Invasion and metastasis of tumor cells often require a specific cell phenotype. The EMT is a rapid, reversible, temporary process that occurs under certain specific physiological and pathological conditions when epithelial cells lose their normal polarity and tight connection between cells and convert from epithelial phenotype to mesenchymal phenotype. It mainly manifests as downregulation of the epithelial marker E-cadherin, upregulation of the mesenchymal marker N-cadherin, and the transformation of keratin into Vimentin as the core of cytoskeleton.32 Among these, E-cadherin and N-cadherin are key components of the epithelial monolayer cell connection.33 Vimentin is the main component of the intermediate silk protein family that maintains cell integrity and provides stress resistance and promotes tumor growth and invasion.34–35 In 2017, Li et al.36 blocked ASAP1 expression by RNAi, which reversed the EMT process of breast cancer cells.
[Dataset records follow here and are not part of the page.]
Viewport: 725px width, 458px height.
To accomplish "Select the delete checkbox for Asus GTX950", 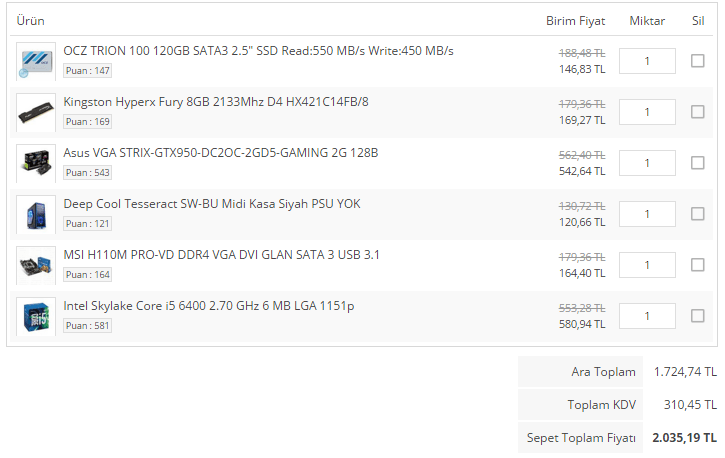I will pyautogui.click(x=698, y=163).
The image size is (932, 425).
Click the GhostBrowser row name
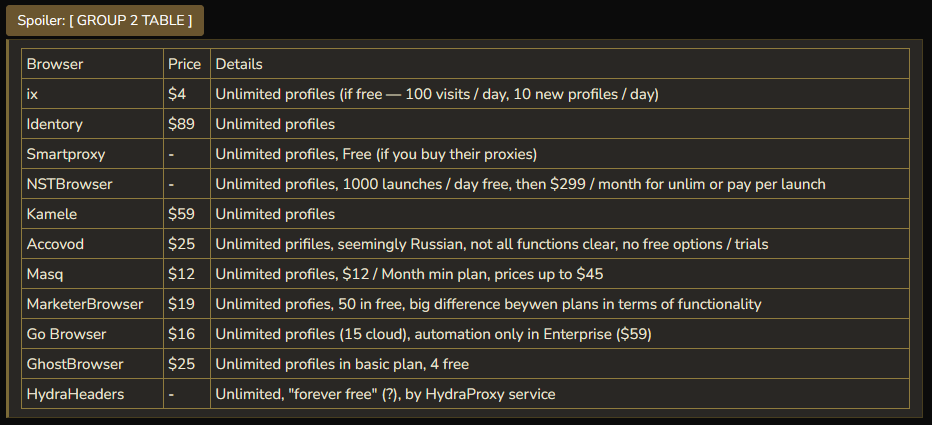[75, 364]
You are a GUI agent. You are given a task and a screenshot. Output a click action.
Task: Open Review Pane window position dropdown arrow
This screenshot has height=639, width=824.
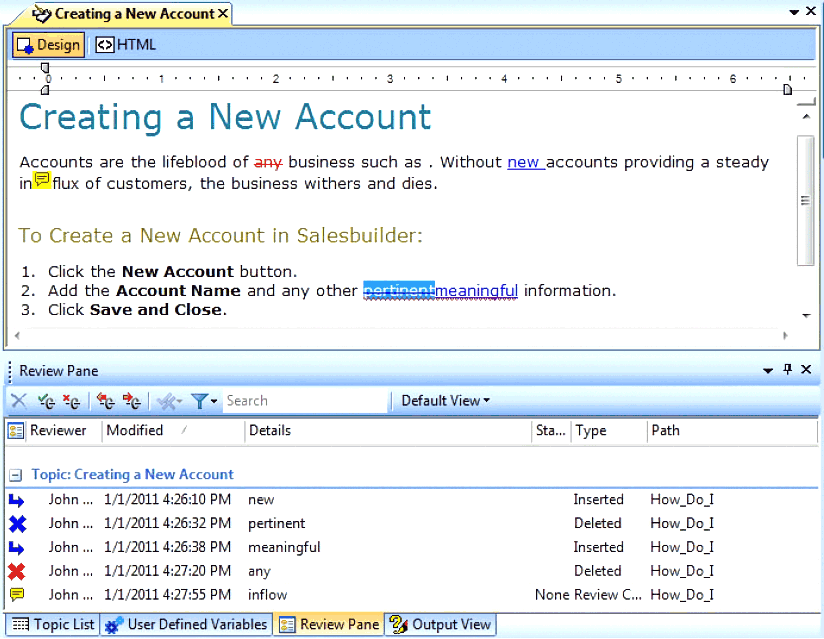click(768, 370)
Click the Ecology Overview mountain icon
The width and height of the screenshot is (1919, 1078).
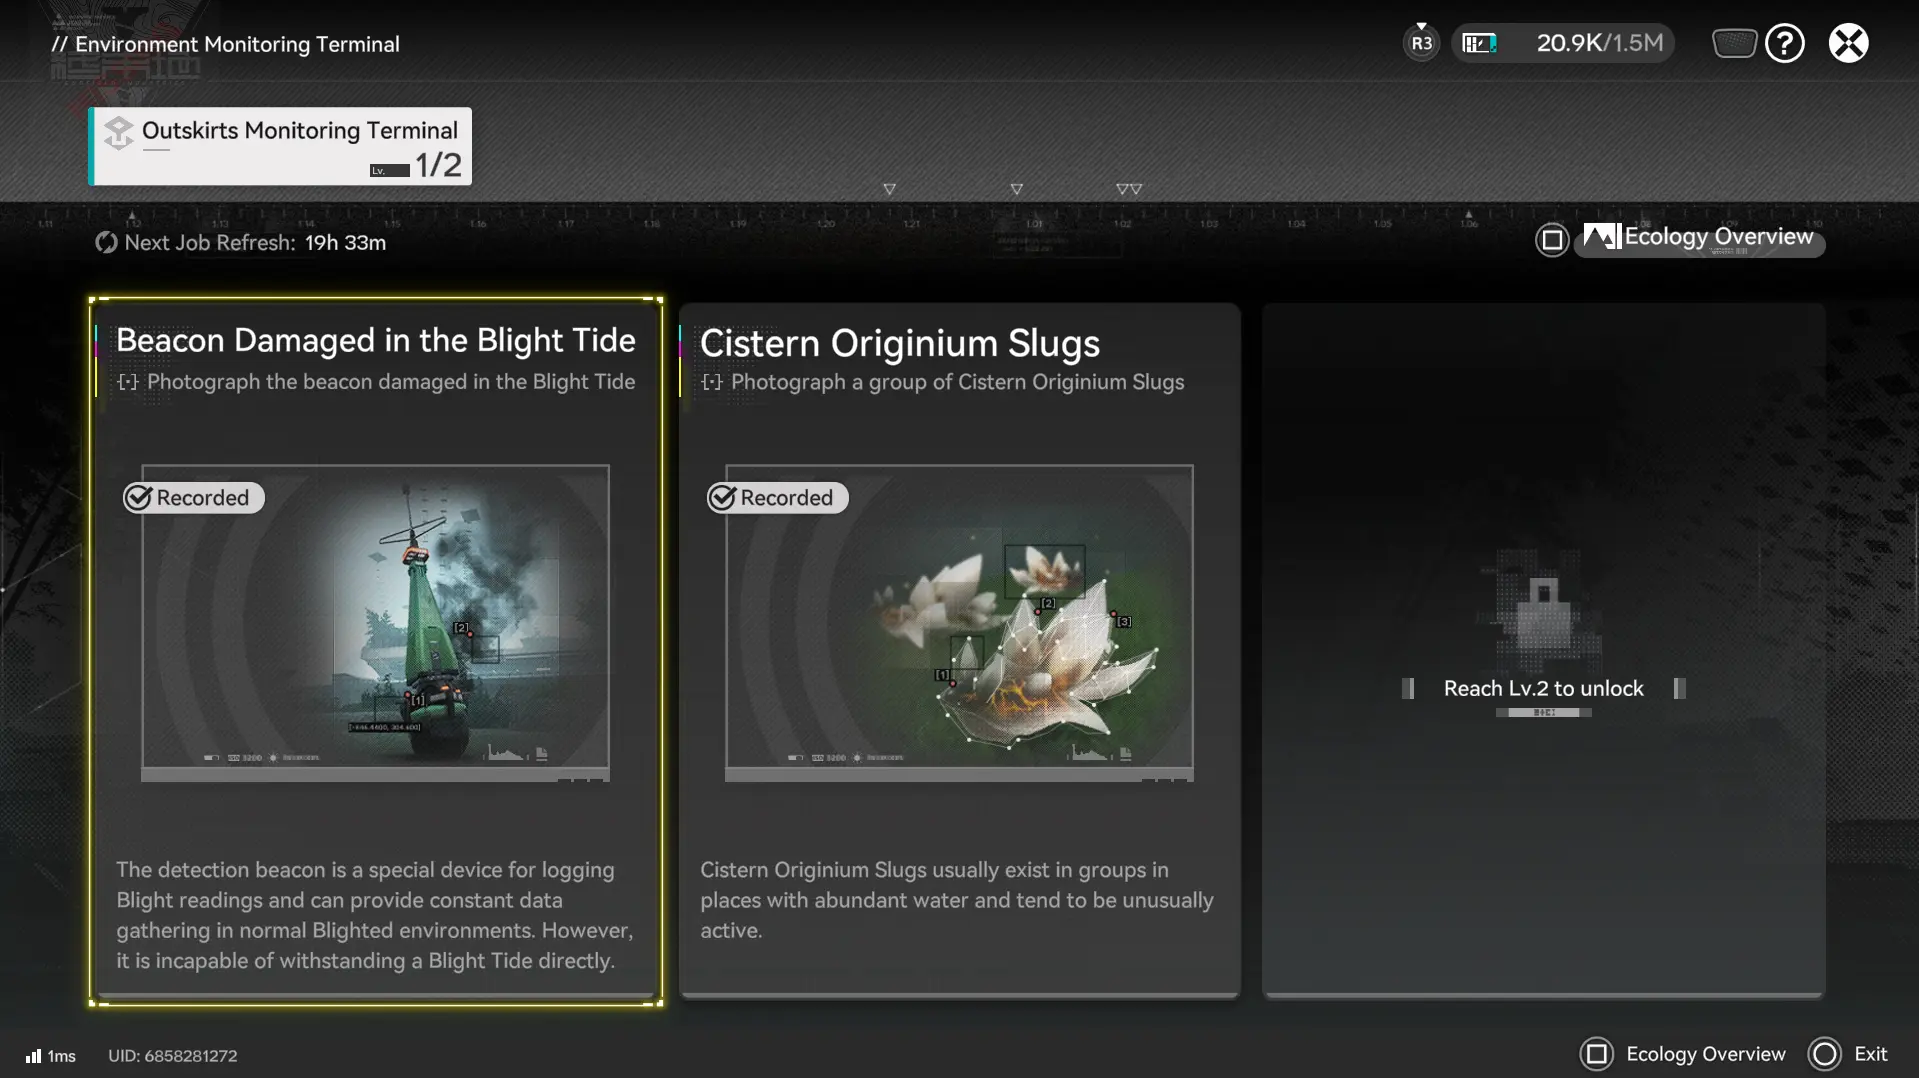click(x=1601, y=237)
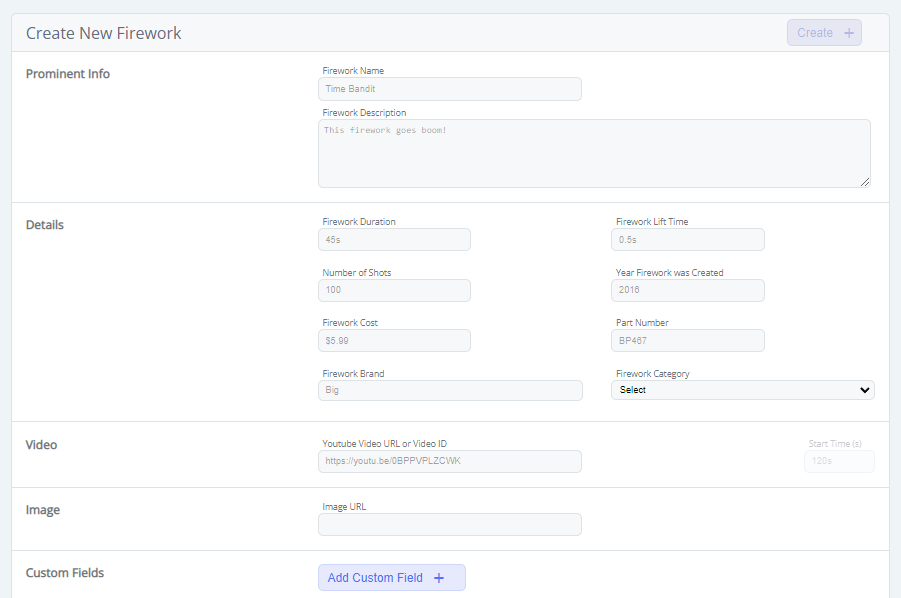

In 2018, Zhang et al.20 showed that ASAP1 overexpression enhanced tumor cell motility and invasiveness of ovarian cancer cells. In this study, knockdown of ASAP1 inhibited the phenotype loss of GC epithelial cells and reduced the appearance of mesenchymal cell phenotypes, which was manifested by the upregulation of E-cadherin and downregulation of N-cadherin and Vimentin, thereby confirming that knockdown of ASAP1 effectively reverses the EMT process and inhibits invasion and metastasis of malignant tumors.
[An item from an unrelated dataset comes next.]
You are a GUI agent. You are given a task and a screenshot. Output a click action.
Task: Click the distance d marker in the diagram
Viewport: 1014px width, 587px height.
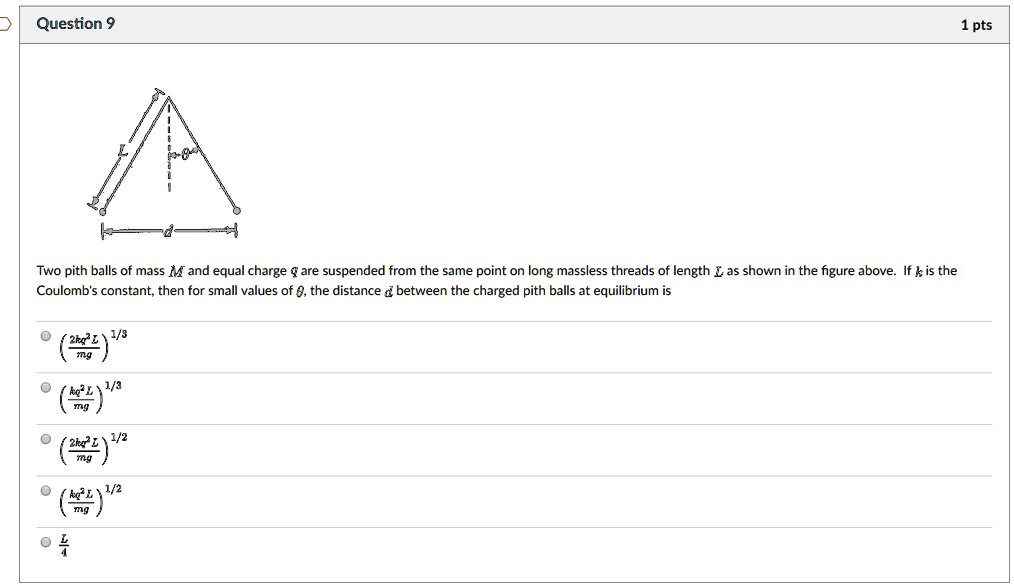166,230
This study also used nude mouse xenograft models to evaluate the effects of knocking down ASAP1 in BGC823 gastric tumorigenesis in vivo, and to verify the relationship between ASAP1 and GC. The animal experiments showed that the growth rate of the subcutaneously transplanted tumors with ASAP1 knockdown was significantly slower and tumor weight was also significantly reduced, confirming that the proliferation and growth of ASAP1-knockdown BGC823 GC cells were significantly inhibited.
In conclusion, we show that ASAP1 is highly expressed in GC cells. ASAP1 overexpression significantly enhances the proliferation, reduces apoptosis, and improves the invasion and migration ability of GC cells. Knocking down ASAP1 significantly reduces the proliferation, promotes the apoptosis, and weakens the invasion and migration of GC cells. Downregulation of VEGFA expression reduces angiogenesis, increases the expression of cleaved-caspase 3 and cleaved-PARP, and decreases the activity of MMPs and EMT in GC cells, thereby effectively suppressing the malignant biological behavior of GC cells. Future studies may present novel opportunities for the prevention and treatment of GC.